Melihat Praktik Budidaya Kakao di Mahakam Ulu

Oleh : Eddy Mangopo Angi1 dan Catur Budi Wiati2

Tidak ada perlakukan khusus dari masyarakat Mahulu dalam kegiatan penanaman kakao, bahkan mereka tidak terlalu memikirkan varietas kakao yang mereka tanam.

MAHAKAM Ulu (Mahulu) luar biasa. Selain memiliki potensi sumberdaya alam yang melimpah, salah-satu kabupaten baru di Provinsi Kalimantan Timur (Kaltim) ini sangat strategis karena berbatasan langsung dengan Kalimantan Barat di sebelah barat, Kalimantan Utara di sebelah timur dan Malaysia di sebelah utara. 

Kabupaten yang beribukota di Kampung Ujoh Bilang – Kecamatan Long Bagun itu, saat ini masih didominasi oleh tutupan hutan sebesar 1.794.502 ha (93%) dengan kondisi geofisik wilayah daerah perbukitan dan hamparan  pegunungan yang sebagian besar dibelah  oleh Sungai Mahakam dan anak-anak sungainya.  

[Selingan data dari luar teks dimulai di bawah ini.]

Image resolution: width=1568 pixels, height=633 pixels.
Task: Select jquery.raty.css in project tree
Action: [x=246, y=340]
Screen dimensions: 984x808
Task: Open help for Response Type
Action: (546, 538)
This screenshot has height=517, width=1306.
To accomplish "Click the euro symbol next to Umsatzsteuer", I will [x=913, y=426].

Luasan ini semakin berkurang bila dibandingkan data tahun 2000 sebesar 1.844.742 ha (96%) dan data tahun 2009 sebesar 1.818.448 ha (95%). Luasan ini masih sangat berbanding terbalik dengan jumlah penduduknya yang pada tahun 2021 hanya mencapai 35.010 jiwa.

Karena itu wilayah yang penduduknya sebagian besar didominasi etnik Dayak dari sub etnik Dayak Bahau, Kayan, Aoheng, dan Kenyah hanya memiliki kepadatan penduduk sebesar 2,29 jiwa/km2.

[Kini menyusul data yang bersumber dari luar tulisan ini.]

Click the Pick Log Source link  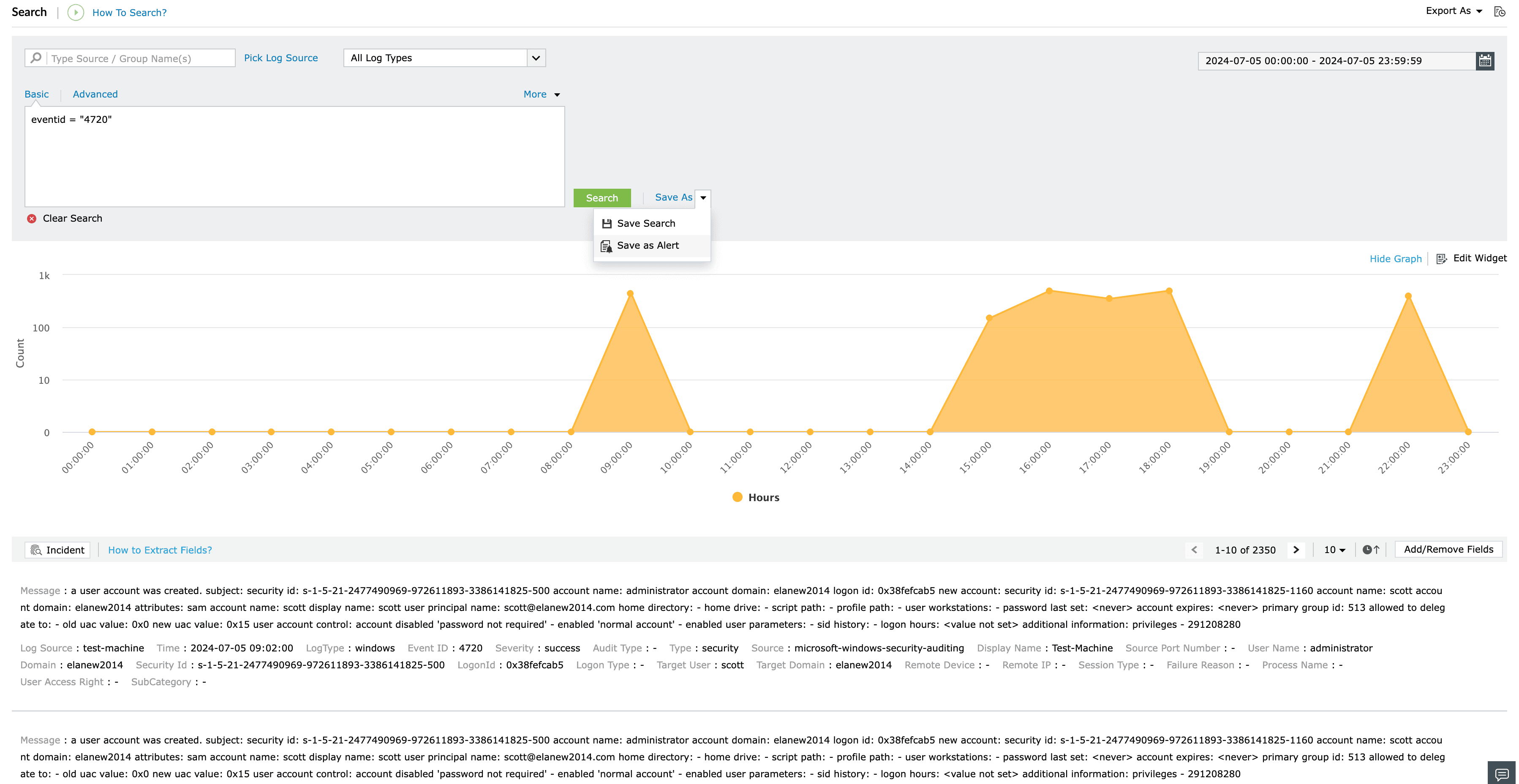click(x=280, y=58)
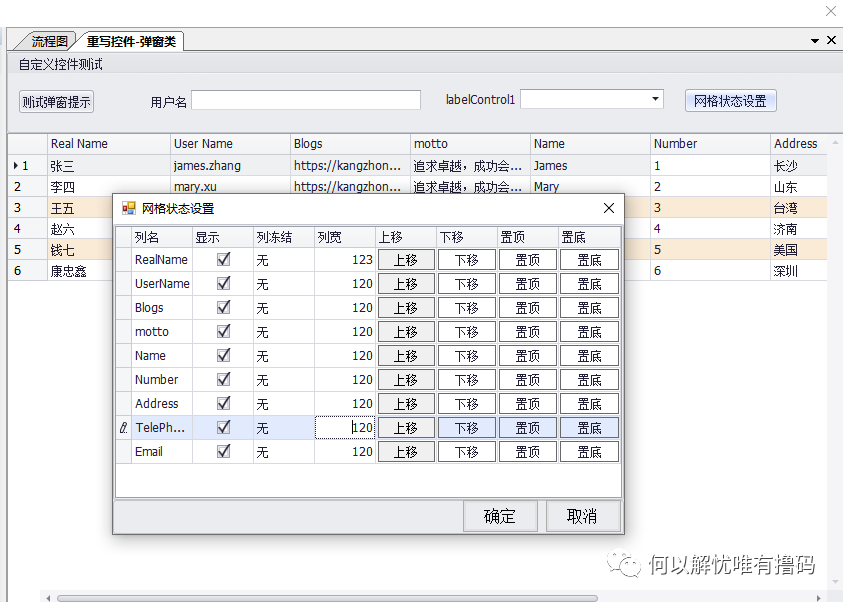This screenshot has width=843, height=602.
Task: Open the freeze option cell for Address
Action: tap(283, 404)
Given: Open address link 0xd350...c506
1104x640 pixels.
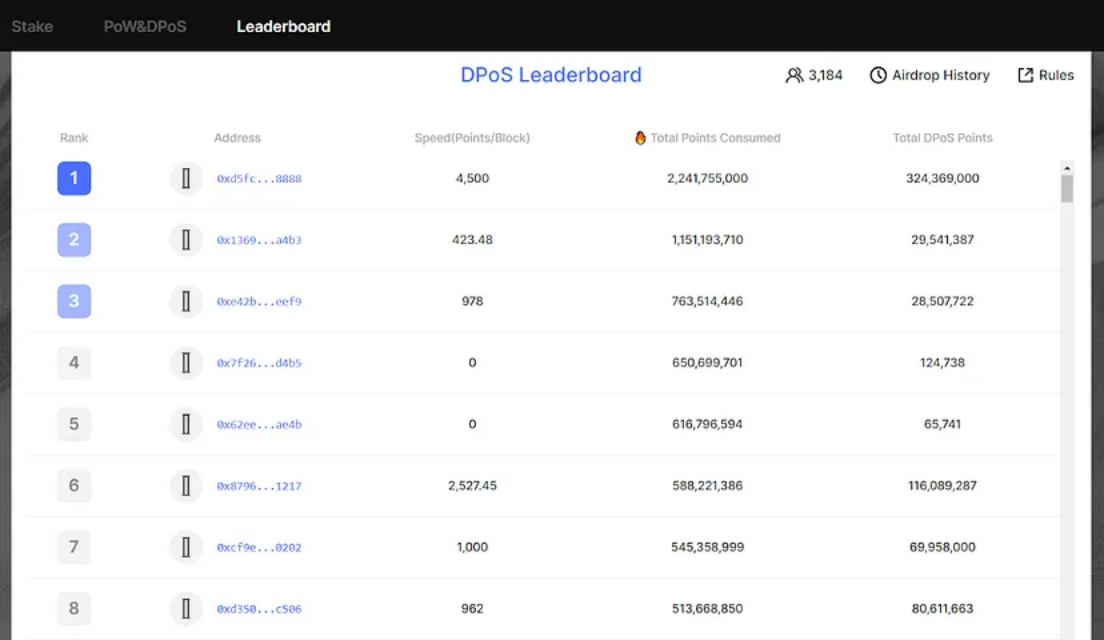Looking at the screenshot, I should [x=259, y=609].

Potensi ekonomi  Mahulu sangat bervariasi, mulai dari sektor perkebunan (karet, kelapa sawit, kakao, dan kopi), sektor kehutanan (kayu, gaharu, rotan, sarang burung walet, dan gaharu), sektor pertanian (sawah dan padi gunung), serta sektor peternakan (babi, ayam, sapi, dan ikan sungai dan keramba).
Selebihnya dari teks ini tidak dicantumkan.